Characterization of Cathode/Electrolyte Interfacial Processes By Scanning Electrochemical Microscopy

Lithium transition metal oxides (LiMn2O4 and LiMO2 where M=Ni, Mn, Co, etc.) are widely applied in lithium ion batteries due to their considerable capacity and energy density. Multiple processes occurring at the cathode/electrolyte interface lead to performance degradation, one of which is the dissolution of transition metals. While transition metal dissolution has been known to occur for some time, open questions remain about mechanistic details of these processes. This work uses the scanning electrochemical microscope (SECM) to observe active cathode degradation processes in situ and immediately at the cathode/electrolyte interface. These results are also paired with complementary analysis employing inductively coupled plasma (ICP) and electron paramagnetic resonance (EPR) spectroscopies to yield insight into the properties of cathode degradation products and their reactivity. This work focuses on studies of LiMn2O4 thin films as model cathodes and characterizes products of the Mn dissolution process. The degradation process of binder-free LiMn2O4 thin films prepared by polymer assisted deposition was investigated in varied electrolytes.

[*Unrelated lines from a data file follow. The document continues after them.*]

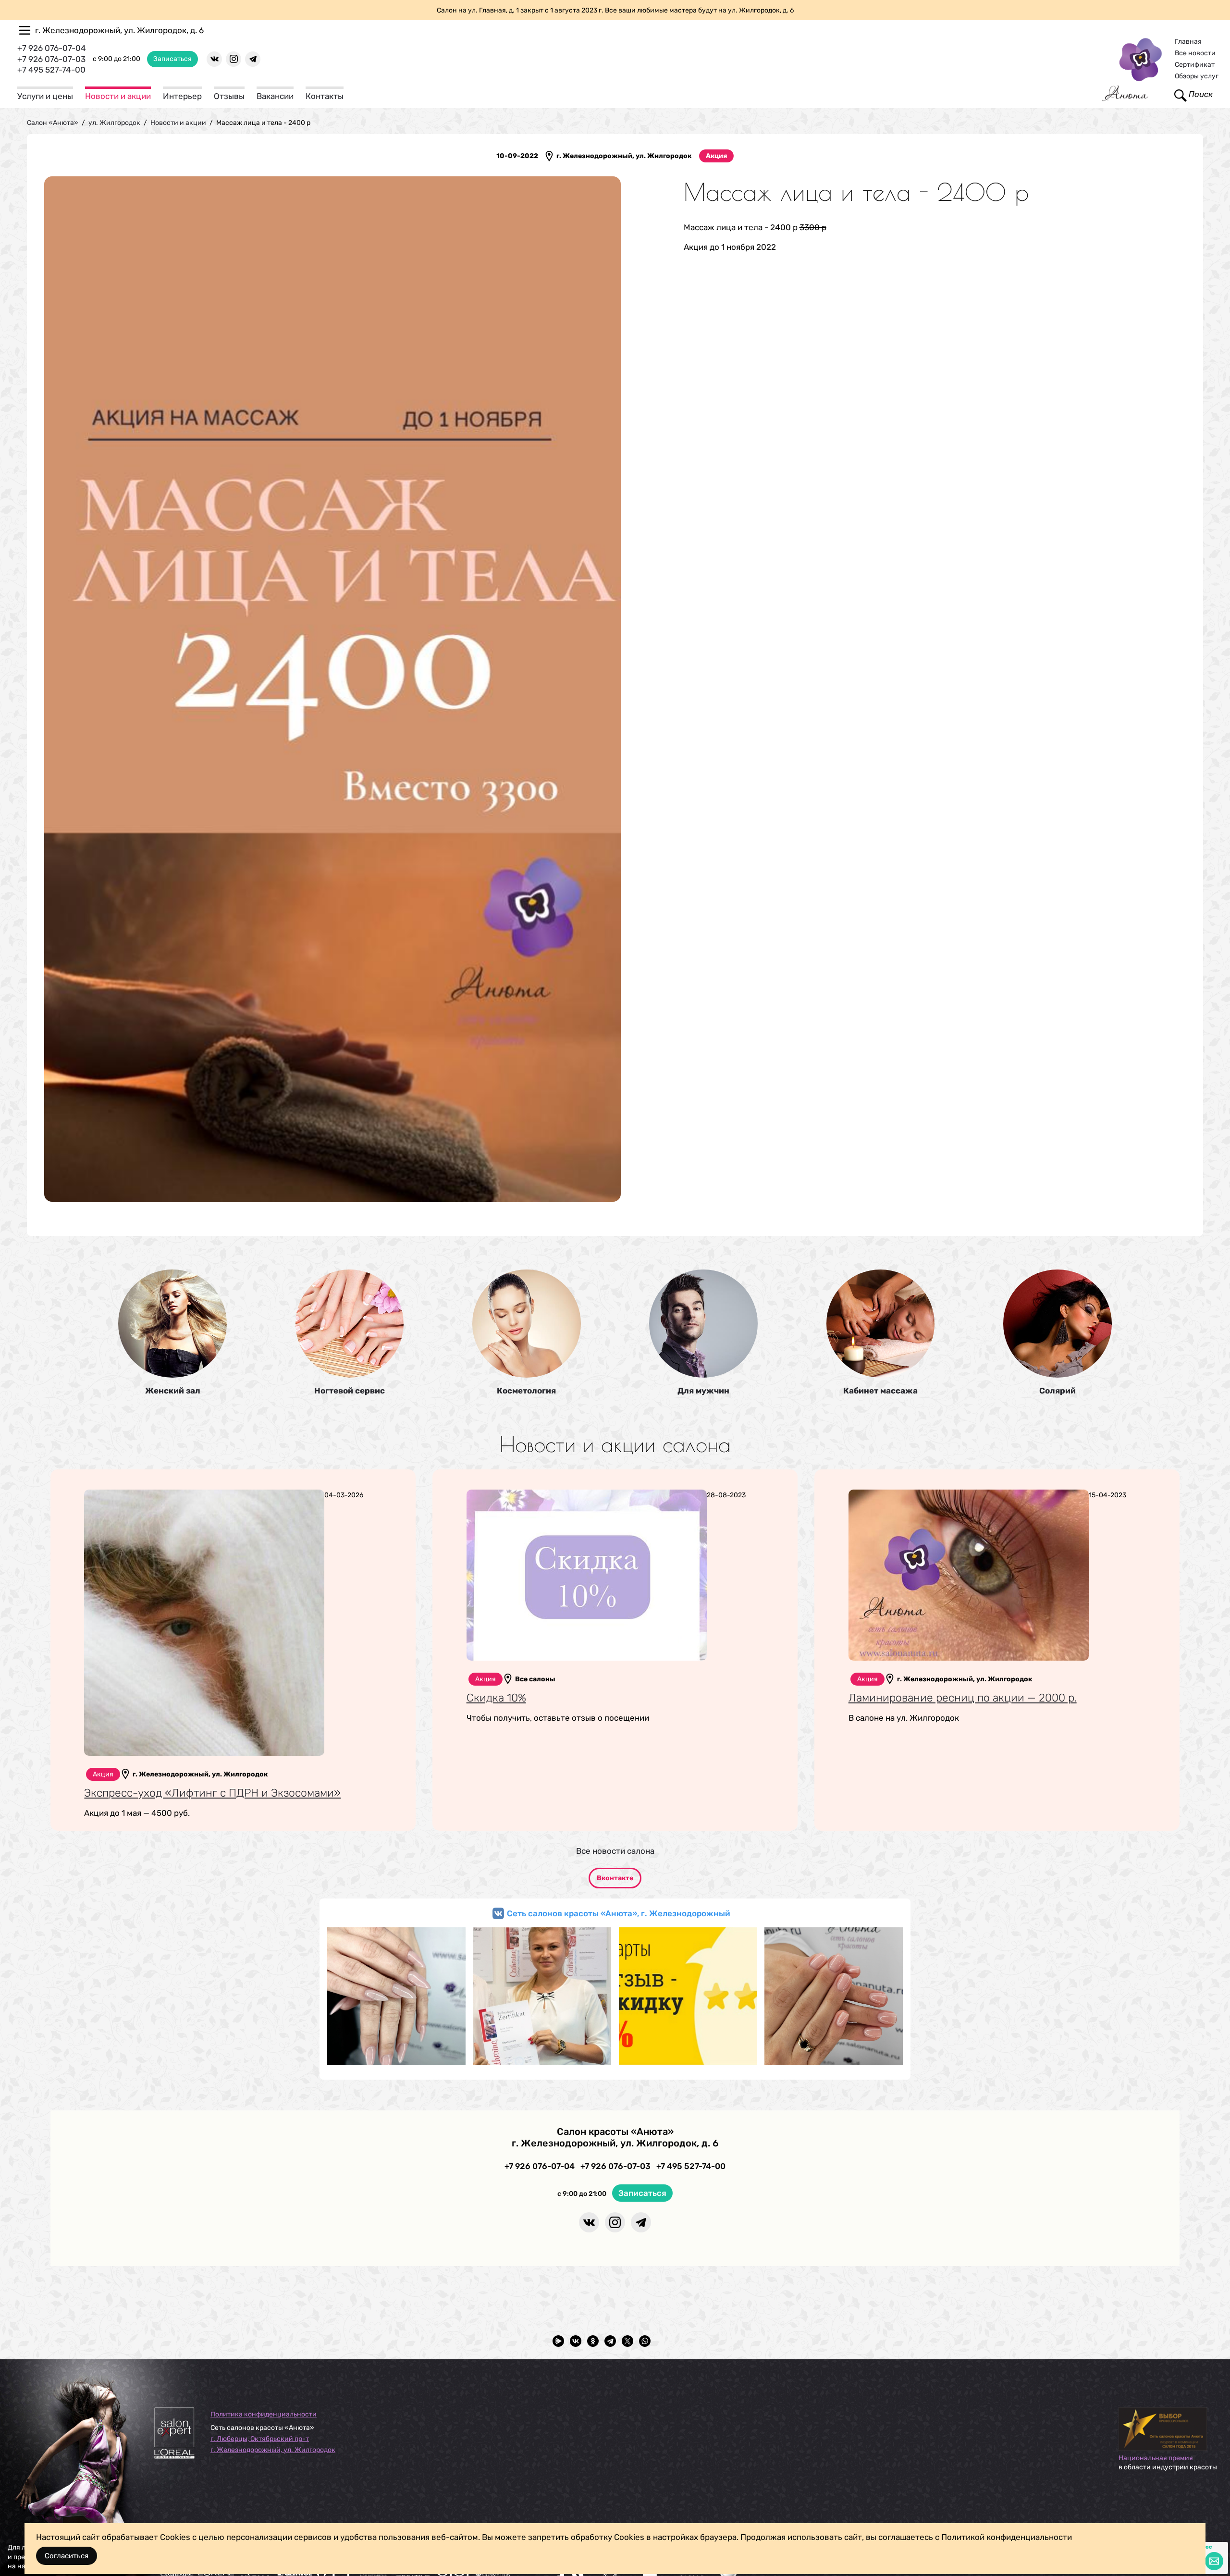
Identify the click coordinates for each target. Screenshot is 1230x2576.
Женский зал (172, 1390)
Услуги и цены (45, 96)
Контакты (325, 96)
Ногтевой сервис (349, 1390)
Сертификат (1195, 65)
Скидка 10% (496, 1697)
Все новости (1195, 53)
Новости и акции (118, 96)
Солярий (1057, 1390)
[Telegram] (610, 2341)
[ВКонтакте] (575, 2341)
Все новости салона (615, 1851)
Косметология (526, 1390)
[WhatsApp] (645, 2341)
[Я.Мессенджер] (558, 2341)
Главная (1188, 41)
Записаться (172, 59)
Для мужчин (703, 1390)
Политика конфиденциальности (263, 2414)
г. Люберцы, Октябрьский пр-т (259, 2439)
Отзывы (229, 96)
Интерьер (182, 96)
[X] (627, 2341)
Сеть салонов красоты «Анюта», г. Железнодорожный (618, 1913)
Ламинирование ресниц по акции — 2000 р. (963, 1697)
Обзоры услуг (1196, 76)
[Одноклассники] (593, 2341)
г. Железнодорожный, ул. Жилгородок (272, 2450)
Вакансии (275, 96)
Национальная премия (1156, 2458)
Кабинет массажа (880, 1390)
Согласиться (66, 2555)
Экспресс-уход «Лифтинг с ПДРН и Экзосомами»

The properties of Mn dissolution products from cathode degradation is compared to Mn salt solutions introduced into complementary electrolytes. Our results appear to indicate substantial variations between the properties of dissolved Mn salts and actual cathode degradation products. Moreover, electrolyte composition appears to affect the electrochemical behavior of metal dissolution products significantly. This likely indicates that the LiMn2O4 degradation mechanism in differing electrolytes undergo different degradation reaction pathways.